La Acura NSX Concept raggiunge un nuovo stadio di evoluzione
Una delle vetture più attese e richieste, la Acura NSX Concept rappresenta un punto importante per il rilancio del marchio giapponese nell'olimpo delle supercar. Forte del grandioso successo della NSX durante gli anni '90, il costruttore è da tempo a lavoro su una nuova generazione della vettura, basata su un sistema ibrido ad alte prestazioni. Presentata un poco alla volta, al Salone di Detroit compare una versione "completa" del prototipo, questa volta dotata anche di un abitacolo completo.

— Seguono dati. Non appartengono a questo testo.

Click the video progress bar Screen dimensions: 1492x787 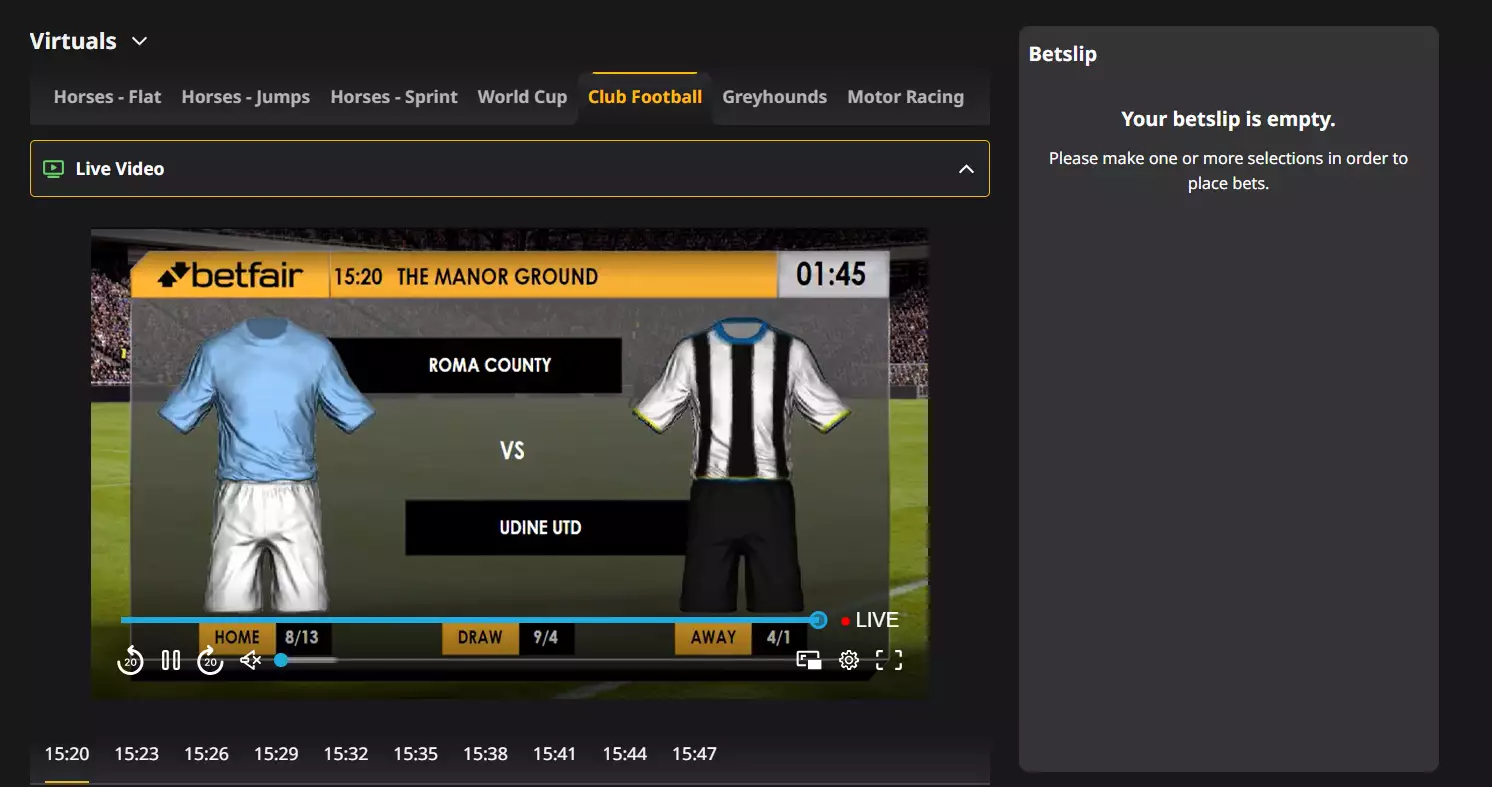click(468, 620)
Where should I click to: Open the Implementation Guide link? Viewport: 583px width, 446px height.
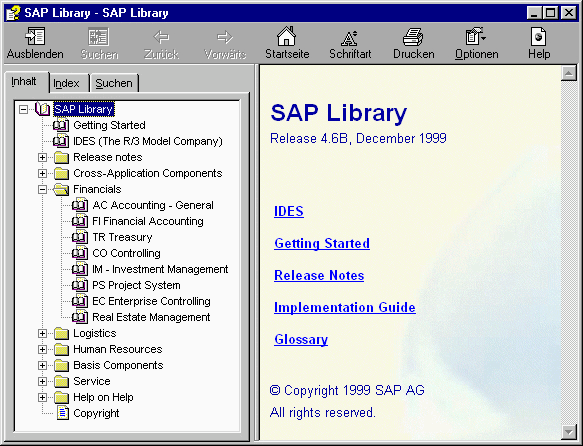(345, 307)
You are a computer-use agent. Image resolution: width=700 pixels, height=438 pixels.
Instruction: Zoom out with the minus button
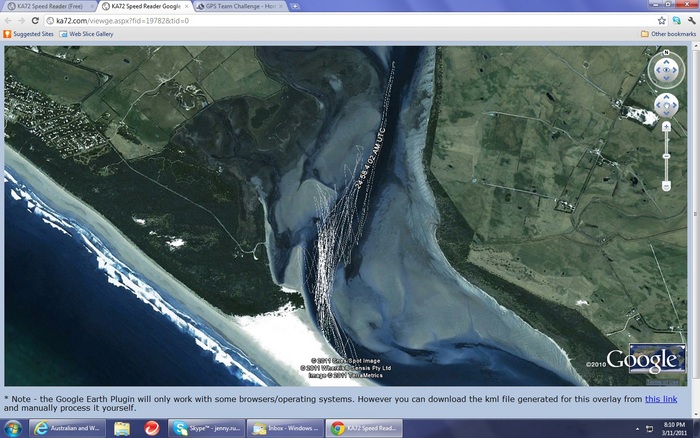point(667,186)
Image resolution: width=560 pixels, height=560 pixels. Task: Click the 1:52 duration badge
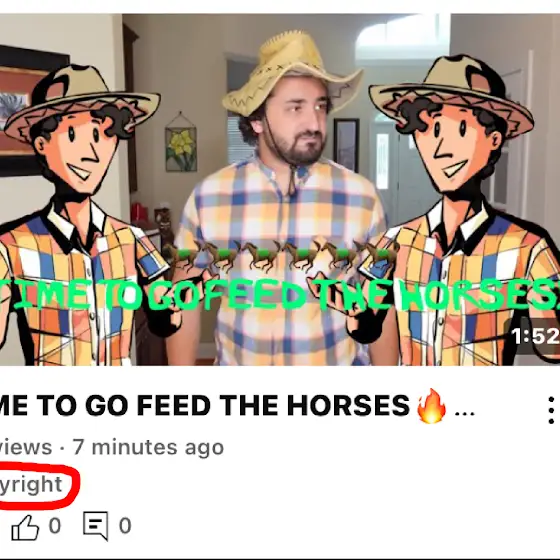(534, 336)
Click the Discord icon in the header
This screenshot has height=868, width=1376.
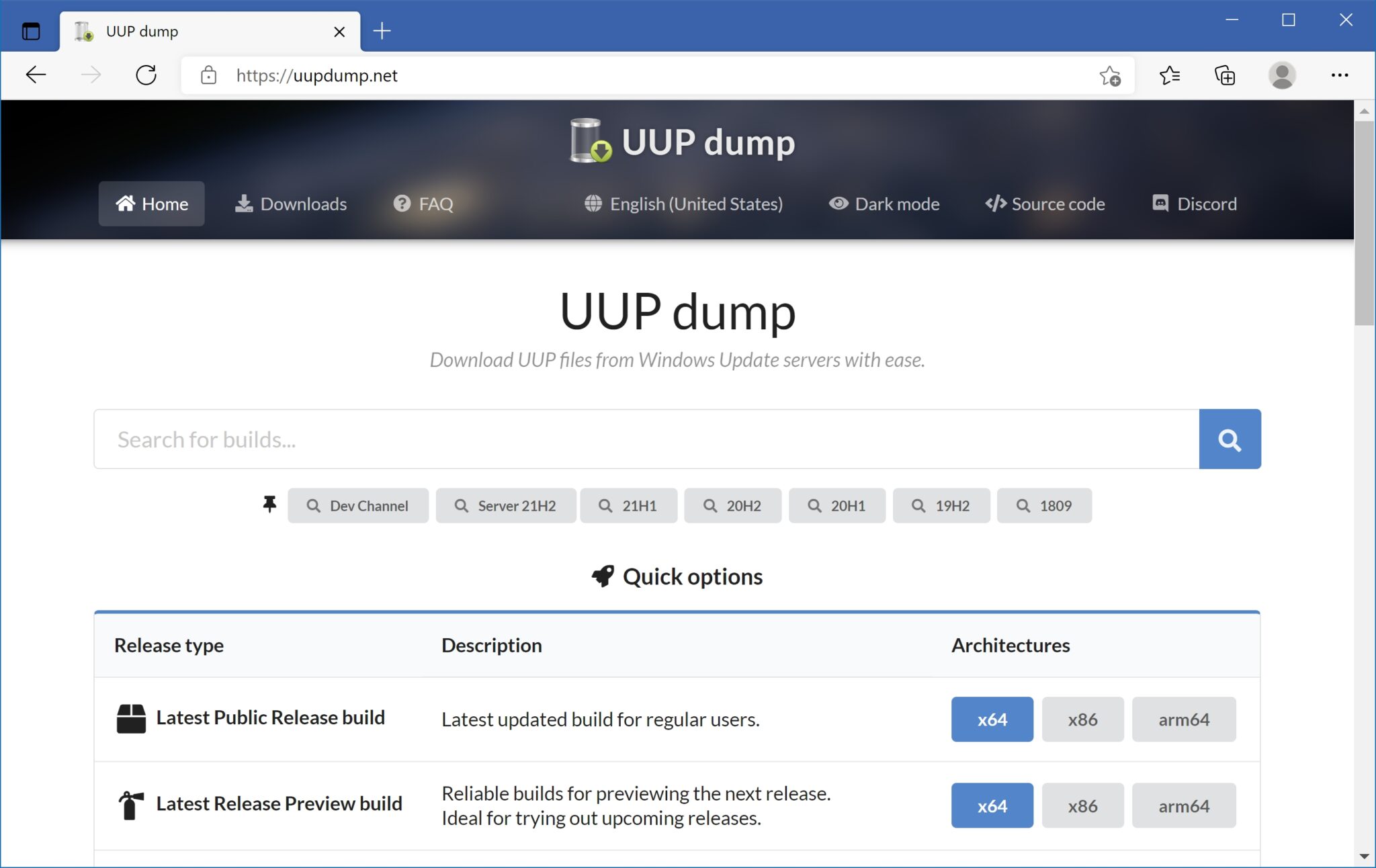pos(1160,204)
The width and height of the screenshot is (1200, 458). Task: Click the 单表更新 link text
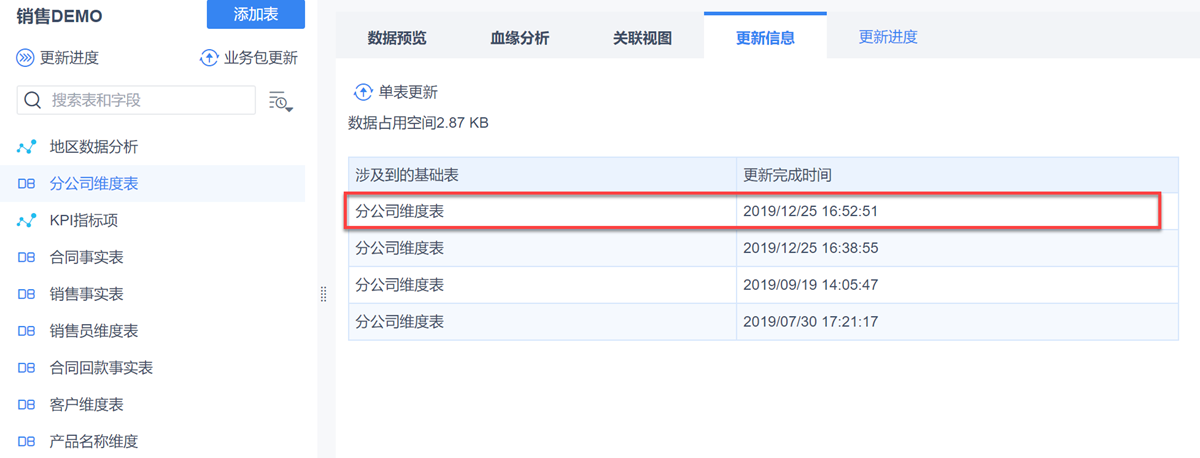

L'aspetto esteriore esprime un fascino molto particolare, scandito da linee tese e grintose, con un tocco futuristico che lascia intendere quanto la vettura si evoluta a livello tecnologico. Il design è curato in ogni sua componente, il frontale presenta una griglia anteriore dalla forma trapezoidale e tinta in nero, di lato sono presenti due ampie prese d'aria, scavate all'interno del paraurti, in modo da fornire il giusto apporto d'aria al motore. Gli interni dell'auto si basano sul forte rapporto uomo-macchina, enfatizzato da un'interfaccia semplice e pulita, che consente al guidatore di godere di una posizione ottimale di guida, da cui si ottiene un'ampia visibilità sulla strada e la massima comodità nell'utilizzo dei comandi dell'auto. A livello meccanico, la supercar adotta il sistema ibrido di ultima generazione Honda Super Handling All Wheel Drive. La propulsione dell'auto si basa su un motore V6 benzina da 3.5 litri e tre unità elettriche, una abbinata al motore termico e le altre due collegate singolarmente alle ruote anteriori. Questa particolare configurazione consente una gestione dell'assetto, attraverso il sistema Torque Vectoring, di altissimo livello, riuscendo a trasmettere coppia positiva o negativa alle ruote anteriori in modo immediato e rendere molto più efficiente la trazione AWD. La vettura è stata sviluppata dal dipartimento Honda R&D America, con sede a Los Angeles, California e Raymond, Ohio.